All of the data beneath this instruction is to be transcribed word for word.
▼
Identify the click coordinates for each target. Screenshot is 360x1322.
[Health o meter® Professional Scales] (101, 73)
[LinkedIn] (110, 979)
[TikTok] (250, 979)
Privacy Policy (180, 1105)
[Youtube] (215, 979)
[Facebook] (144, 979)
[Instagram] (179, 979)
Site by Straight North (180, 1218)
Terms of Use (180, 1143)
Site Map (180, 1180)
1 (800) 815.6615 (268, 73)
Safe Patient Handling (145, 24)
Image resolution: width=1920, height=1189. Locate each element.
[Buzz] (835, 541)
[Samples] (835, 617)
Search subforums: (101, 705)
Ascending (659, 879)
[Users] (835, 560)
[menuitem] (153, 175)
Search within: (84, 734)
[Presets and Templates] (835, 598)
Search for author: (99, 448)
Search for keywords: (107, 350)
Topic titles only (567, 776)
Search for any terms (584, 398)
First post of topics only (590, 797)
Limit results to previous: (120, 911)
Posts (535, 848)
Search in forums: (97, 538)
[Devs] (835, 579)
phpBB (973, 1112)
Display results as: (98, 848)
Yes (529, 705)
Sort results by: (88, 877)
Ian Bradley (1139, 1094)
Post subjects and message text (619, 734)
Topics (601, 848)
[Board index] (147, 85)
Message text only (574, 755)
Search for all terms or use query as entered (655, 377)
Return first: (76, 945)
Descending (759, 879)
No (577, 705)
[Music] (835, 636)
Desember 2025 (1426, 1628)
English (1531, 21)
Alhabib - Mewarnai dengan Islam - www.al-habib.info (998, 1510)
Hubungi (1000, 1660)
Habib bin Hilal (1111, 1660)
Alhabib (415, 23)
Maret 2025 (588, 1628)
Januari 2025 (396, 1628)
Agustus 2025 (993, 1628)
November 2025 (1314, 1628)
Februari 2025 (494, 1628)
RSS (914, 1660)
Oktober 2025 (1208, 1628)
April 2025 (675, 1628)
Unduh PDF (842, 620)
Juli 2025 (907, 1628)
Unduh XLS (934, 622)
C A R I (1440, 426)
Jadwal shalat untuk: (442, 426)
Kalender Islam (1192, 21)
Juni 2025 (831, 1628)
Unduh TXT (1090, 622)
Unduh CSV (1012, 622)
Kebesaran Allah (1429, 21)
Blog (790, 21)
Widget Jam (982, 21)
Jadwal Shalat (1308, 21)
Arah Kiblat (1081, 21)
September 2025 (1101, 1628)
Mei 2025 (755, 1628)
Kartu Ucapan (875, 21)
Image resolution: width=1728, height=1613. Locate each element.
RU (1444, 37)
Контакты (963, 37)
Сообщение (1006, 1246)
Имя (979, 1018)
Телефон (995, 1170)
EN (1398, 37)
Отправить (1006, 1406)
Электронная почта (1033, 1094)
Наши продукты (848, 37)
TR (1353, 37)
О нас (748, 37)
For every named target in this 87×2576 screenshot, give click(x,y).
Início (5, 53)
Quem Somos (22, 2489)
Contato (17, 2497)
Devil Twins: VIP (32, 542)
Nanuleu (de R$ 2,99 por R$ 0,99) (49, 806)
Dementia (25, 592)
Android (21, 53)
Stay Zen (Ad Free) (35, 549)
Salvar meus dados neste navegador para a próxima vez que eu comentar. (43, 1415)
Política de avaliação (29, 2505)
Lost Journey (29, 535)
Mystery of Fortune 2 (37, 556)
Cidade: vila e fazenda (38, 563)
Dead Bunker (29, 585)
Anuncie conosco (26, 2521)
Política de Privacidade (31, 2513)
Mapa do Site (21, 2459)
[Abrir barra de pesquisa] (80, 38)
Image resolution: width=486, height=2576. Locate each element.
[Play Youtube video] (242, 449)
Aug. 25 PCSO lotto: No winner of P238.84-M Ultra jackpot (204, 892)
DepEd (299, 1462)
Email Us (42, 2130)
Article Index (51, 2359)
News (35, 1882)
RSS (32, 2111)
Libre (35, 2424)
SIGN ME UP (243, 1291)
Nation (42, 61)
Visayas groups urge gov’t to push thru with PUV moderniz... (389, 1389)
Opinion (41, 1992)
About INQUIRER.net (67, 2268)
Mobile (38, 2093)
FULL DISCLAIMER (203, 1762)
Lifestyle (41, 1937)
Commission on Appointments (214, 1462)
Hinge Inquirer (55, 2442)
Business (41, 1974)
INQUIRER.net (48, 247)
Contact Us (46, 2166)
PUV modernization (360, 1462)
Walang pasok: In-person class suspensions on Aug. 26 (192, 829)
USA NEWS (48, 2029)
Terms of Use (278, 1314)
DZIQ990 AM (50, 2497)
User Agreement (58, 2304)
▲
■ Exercise solution ■
Identify the click coordinates for each target. Screenshot is 360x1322.
[Health o meter® Professional Scales] (101, 73)
[LinkedIn] (110, 979)
[TikTok] (250, 979)
Privacy Policy (180, 1105)
[Youtube] (215, 979)
[Facebook] (144, 979)
[Instagram] (179, 979)
Site by Straight North (180, 1218)
Terms of Use (180, 1143)
Site Map (180, 1180)
1 (800) 815.6615 (268, 73)
Safe Patient Handling (145, 24)
Image resolution: width=1920, height=1189. Locate each element.
[Buzz] (835, 541)
[Samples] (835, 617)
Search subforums: (101, 705)
Ascending (659, 879)
[Users] (835, 560)
[menuitem] (153, 175)
Search within: (84, 734)
[Presets and Templates] (835, 598)
Search for author: (99, 448)
Search for keywords: (107, 350)
Topic titles only (567, 776)
Search for any terms (584, 398)
First post of topics only (590, 797)
Limit results to previous: (120, 911)
Posts (535, 848)
Search in forums: (97, 538)
[Devs] (835, 579)
phpBB (973, 1112)
Display results as: (98, 848)
Yes (529, 705)
Sort results by: (88, 877)
Ian Bradley (1139, 1094)
Post subjects and message text (619, 734)
Topics (601, 848)
[Board index] (147, 85)
Message text only (574, 755)
Search for all terms or use query as entered (655, 377)
Return first: (76, 945)
Descending (759, 879)
No (577, 705)
[Music] (835, 636)
Desember 2025 (1426, 1628)
English (1531, 21)
Alhabib - Mewarnai dengan Islam - www.al-habib.info (998, 1510)
Hubungi (1000, 1660)
Habib bin Hilal (1111, 1660)
Alhabib (415, 23)
Maret 2025 (588, 1628)
Januari 2025 (396, 1628)
Agustus 2025 (993, 1628)
November 2025 (1314, 1628)
Februari 2025 (494, 1628)
RSS (914, 1660)
Oktober 2025 (1208, 1628)
April 2025 (675, 1628)
Unduh PDF (842, 620)
Juli 2025 (907, 1628)
Unduh XLS (934, 622)
C A R I (1440, 426)
Jadwal shalat untuk: (442, 426)
Kalender Islam (1192, 21)
Juni 2025 (831, 1628)
Unduh TXT (1090, 622)
Unduh CSV (1012, 622)
Kebesaran Allah (1429, 21)
Blog (790, 21)
Widget Jam (982, 21)
Jadwal Shalat (1308, 21)
Arah Kiblat (1081, 21)
September 2025 (1101, 1628)
Mei 2025 (755, 1628)
Kartu Ucapan (875, 21)
Image resolution: width=1728, height=1613. Locate each element.
RU (1444, 37)
Контакты (963, 37)
Сообщение (1006, 1246)
Имя (979, 1018)
Телефон (995, 1170)
EN (1398, 37)
Отправить (1006, 1406)
Электронная почта (1033, 1094)
Наши продукты (848, 37)
TR (1353, 37)
О нас (748, 37)
For every named target in this 87×2576 screenshot, give click(x,y).
Início (5, 53)
Quem Somos (22, 2489)
Contato (17, 2497)
Devil Twins: VIP (32, 542)
Nanuleu (de R$ 2,99 por R$ 0,99) (49, 806)
Dementia (25, 592)
Android (21, 53)
Stay Zen (Ad Free) (35, 549)
Salvar meus dados neste navegador para a próxima vez que eu comentar. (43, 1415)
Política de avaliação (29, 2505)
Lost Journey (29, 535)
Mystery of Fortune 2 (37, 556)
Cidade: vila e fazenda (38, 563)
Dead Bunker (29, 585)
Anuncie conosco (26, 2521)
Política de Privacidade (31, 2513)
Mapa do Site (21, 2459)
[Abrir barra de pesquisa] (80, 38)
Image resolution: width=486, height=2576. Locate each element.
[Play Youtube video] (242, 449)
Aug. 25 PCSO lotto: No winner of P238.84-M Ultra jackpot (204, 892)
DepEd (299, 1462)
Email Us (42, 2130)
Article Index (51, 2359)
News (35, 1882)
RSS (32, 2111)
Libre (35, 2424)
SIGN ME UP (243, 1291)
Nation (42, 61)
Visayas groups urge gov’t to push thru with PUV moderniz... (389, 1389)
Opinion (41, 1992)
About INQUIRER.net (67, 2268)
Mobile (38, 2093)
FULL DISCLAIMER (203, 1762)
Lifestyle (41, 1937)
Commission on Appointments (214, 1462)
Hinge Inquirer (55, 2442)
Business (41, 1974)
INQUIRER.net (48, 247)
Contact Us (46, 2166)
PUV modernization (360, 1462)
Walang pasok: In-person class suspensions on Aug. 26 (192, 829)
USA NEWS (48, 2029)
Terms of Use (278, 1314)
DZIQ990 AM (50, 2497)
User Agreement (58, 2304)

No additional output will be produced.